Rapid nationwide decarbonization is essential to meet emission reduction goals, but communities with coal-dependent economies are already suffering from the energy and economic transition. These communities face a workforce crisis exacerbated by the COVID-19 pandemic: U.S. coal mining employment dropped by over 53 percent in less than a decade, declining from 90,000 jobs in 2012 to just 42,000 by the end of 2020.

American Jobs in Energy Manufacturing Act of 2021 in Brief

According to a press release and one-pager accompanying the bill’s introduction, the main features of the American Jobs in Energy Manufacturing Act of 2021 are:

  • A revival and adjustment of the 48C Advanced Energy Manufacturing Tax Credit program (which was part of the American Recovery and Reinvestment Act of 2009) to spur a private-sector clean energy transition
  • A total of $8 billion in tax credits to support domestic clean energy manufacturing and promote recycling by building new or retrofitting existing industrial facilities
  • $4 billion of these tax credits would be carved out for coal communities where coal mines have closed and power plants have been retired (only communities that have not previously received the 48C tax credit would qualify)

While various federal programs provide assistance to coal communities and workers in transition, such communities need increased support and investment.
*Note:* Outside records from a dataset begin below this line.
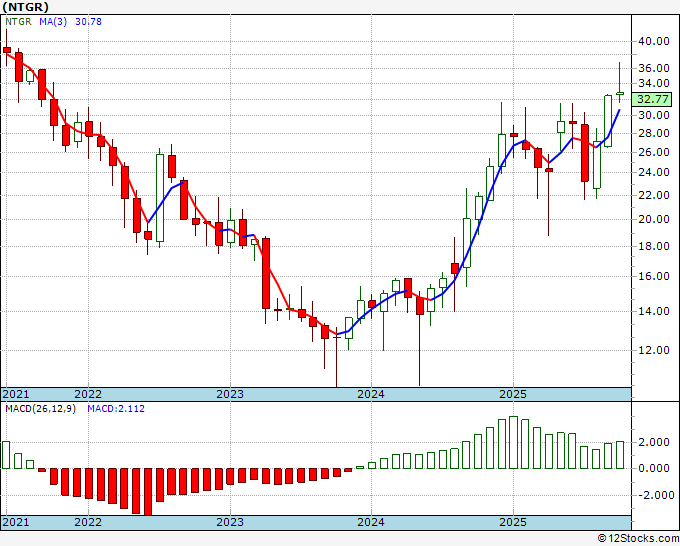Click the tallest green MACD histogram bar
Image resolution: width=680 pixels, height=546 pixels.
[x=513, y=442]
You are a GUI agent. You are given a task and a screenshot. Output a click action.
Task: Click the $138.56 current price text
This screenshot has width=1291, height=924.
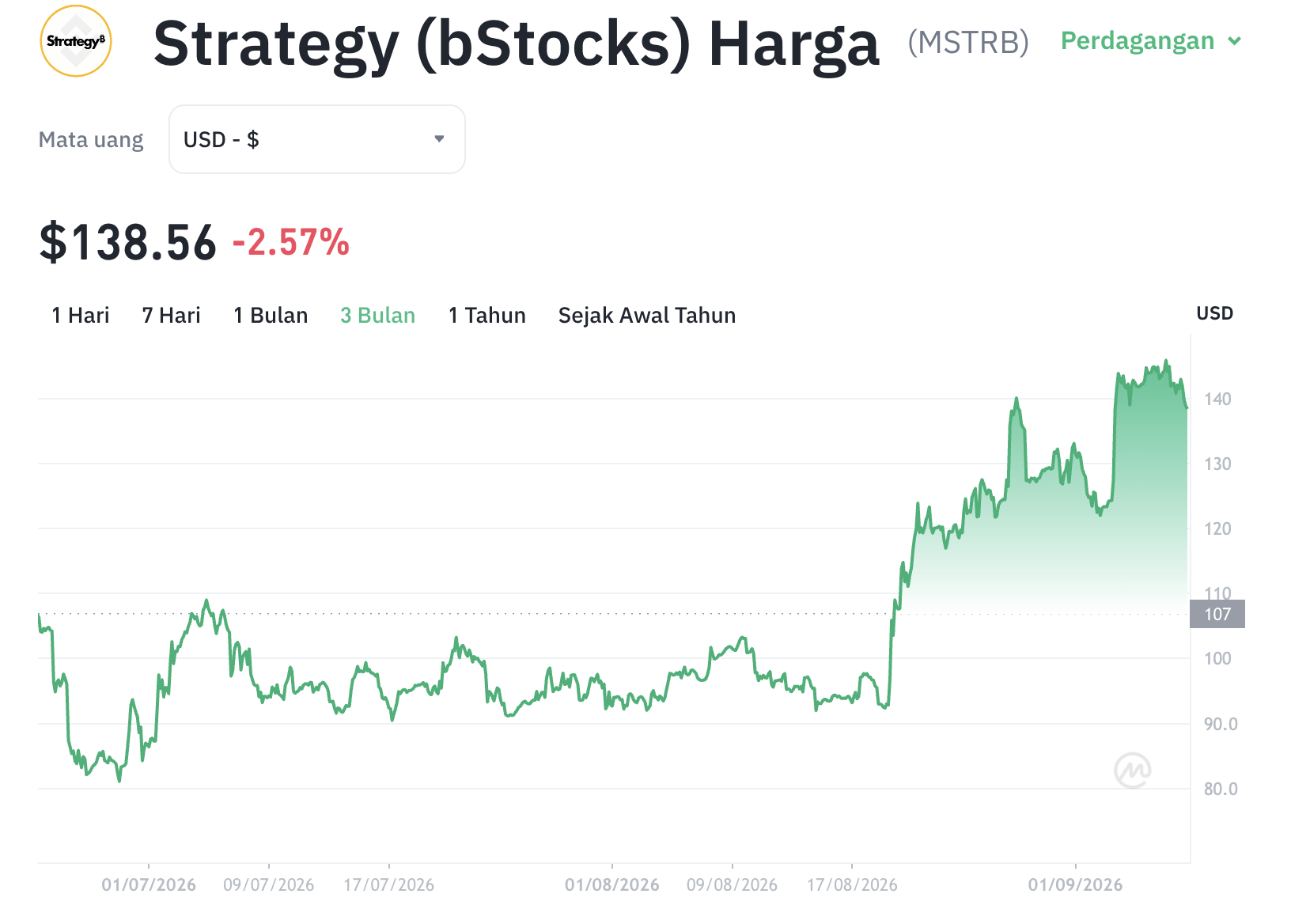coord(127,243)
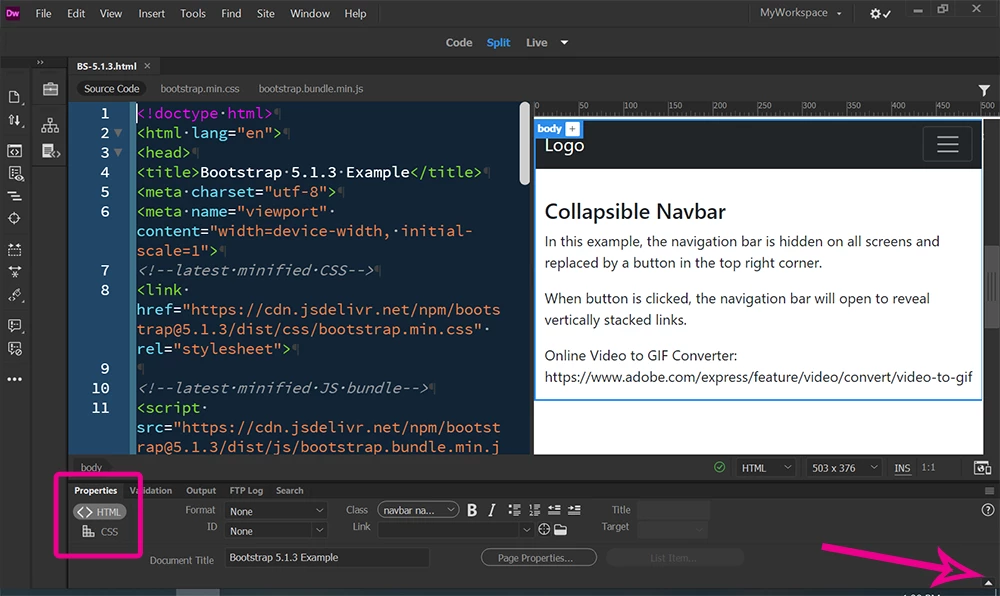Apply bold formatting in Properties panel
This screenshot has width=1000, height=596.
click(x=472, y=511)
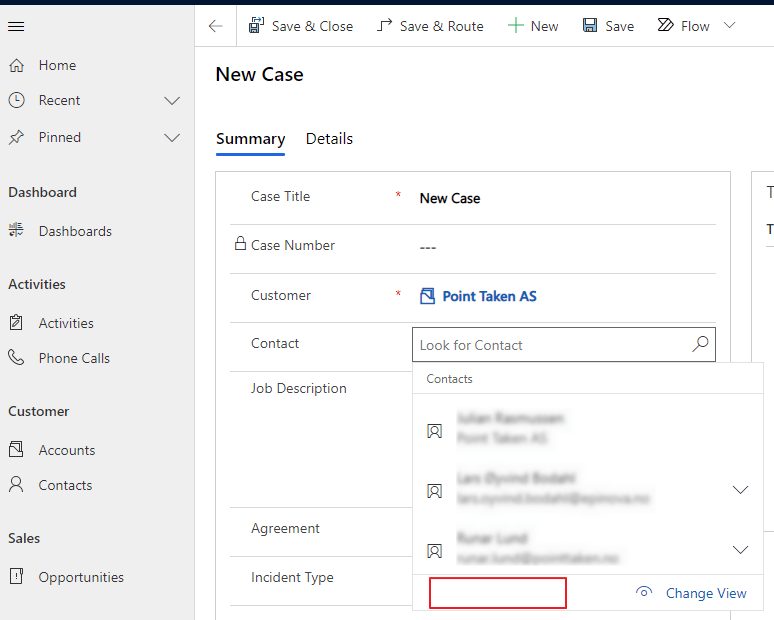Expand the third contact result chevron
This screenshot has height=620, width=774.
click(740, 550)
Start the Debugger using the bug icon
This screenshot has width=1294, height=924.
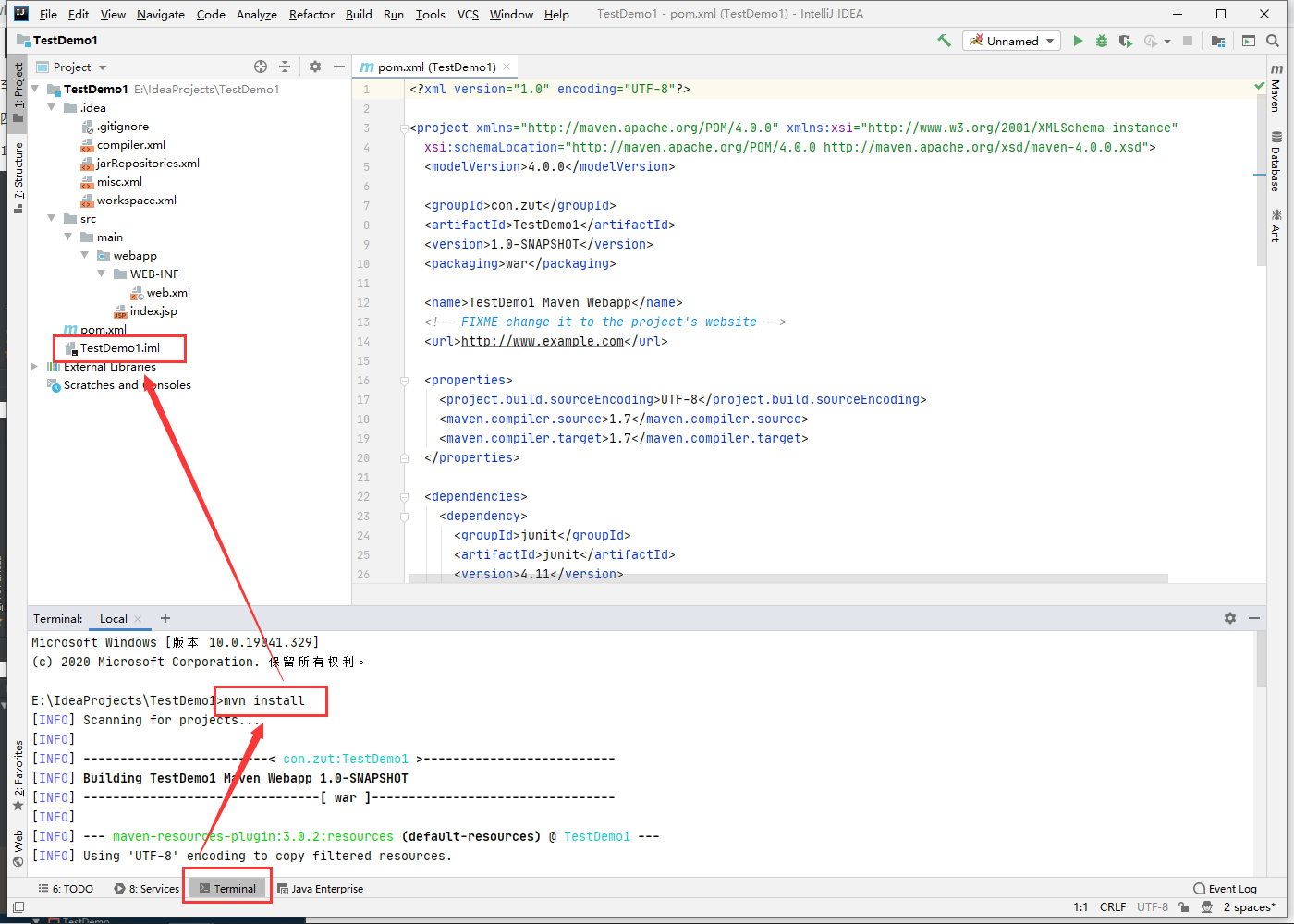point(1100,41)
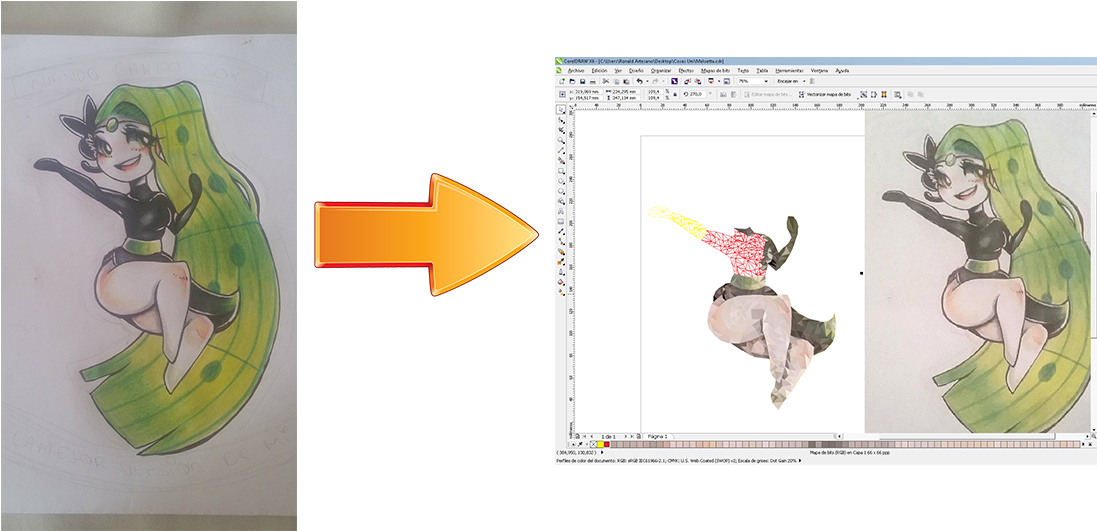Click the Save icon in standard toolbar
1097x531 pixels.
click(x=582, y=81)
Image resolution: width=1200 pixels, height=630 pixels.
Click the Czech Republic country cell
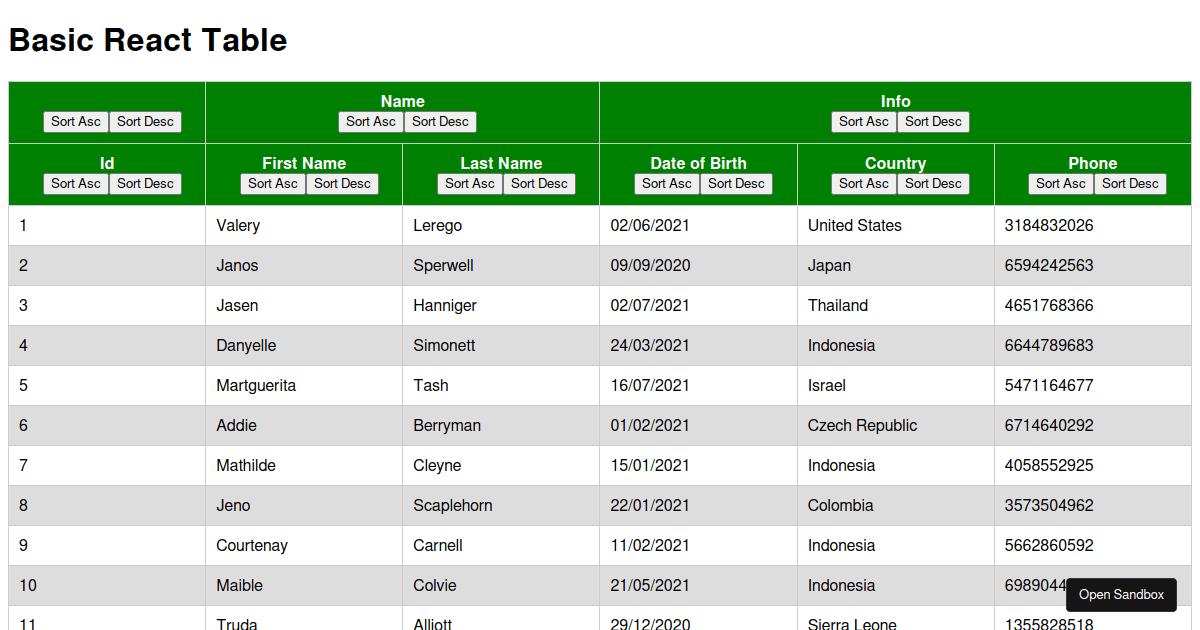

Supporting economic diversification is key to creating and stabilizing sustainable, local economies because all coal jobs cannot simply be replaced by renewable energy ones. Diversified workforce development opportunities span areas including renewable energy and efficiency, fiber optic and broadband, entrepreneurship, and environmental restoration.

Recent proposed legislation seeks to address the disparities coal-dependent communities face and help mitigate the shock from the coal industry’s decline. In early March, Senators Joe Manchin (D-W.Va.) and Debbie Stabenow (D-Mich.) introduced the American Jobs in Energy Manufacturing Act of 2021 (S.622), which would provide $8 billion in tax credits to spur domestic clean energy manufacturing while supporting targeted job creation in affected rural communities. The bill takes an equity-centered approach, as it earmarks $4 billion for coal-dependent communities where mines or power plants have closed. The $8 billion in tax credits would come from reviving and adjusting the 48C Advanced Energy Manufacturing Tax Credit program, a previous version of which supported economic recovery from the Great Recession as part of the American Recovery and Reinvestment Act of 2009.

Manufacturers would be able to use the tax credits to retrofit, expand, or build new industrial facilities that produce or recycle energy products spanning the industrial, transportation, and power sectors. Such products could include advanced electric grid and fuel cell equipment, renewable energy and energy efficiency infrastructure, and carbon capture and storage technologies. Tax credits could also go toward upgrading existing facilities to reduce industrial process emissions. The industrial sector currently makes up 22 percent of U.S. greenhouse gas emissions but is challenging to decarbonize, so extra resources could help make a difference.

The bill builds on recent federal legislation introduced—but not passed—during the 116th Congress to address coal transitions, such as the Marshall Plan for Coal Country Act (S.4306), the Environmental Justice for All Act (H.R.5986), and the Revitalizing the Economy of Coal Communities by Leveraging Local Activities and Investing More (RECLAIM) Act (H.R.2156). As the country transitions to clean energy, driving a just transition is key to ensuring that historically coal-dependent communities are not left behind.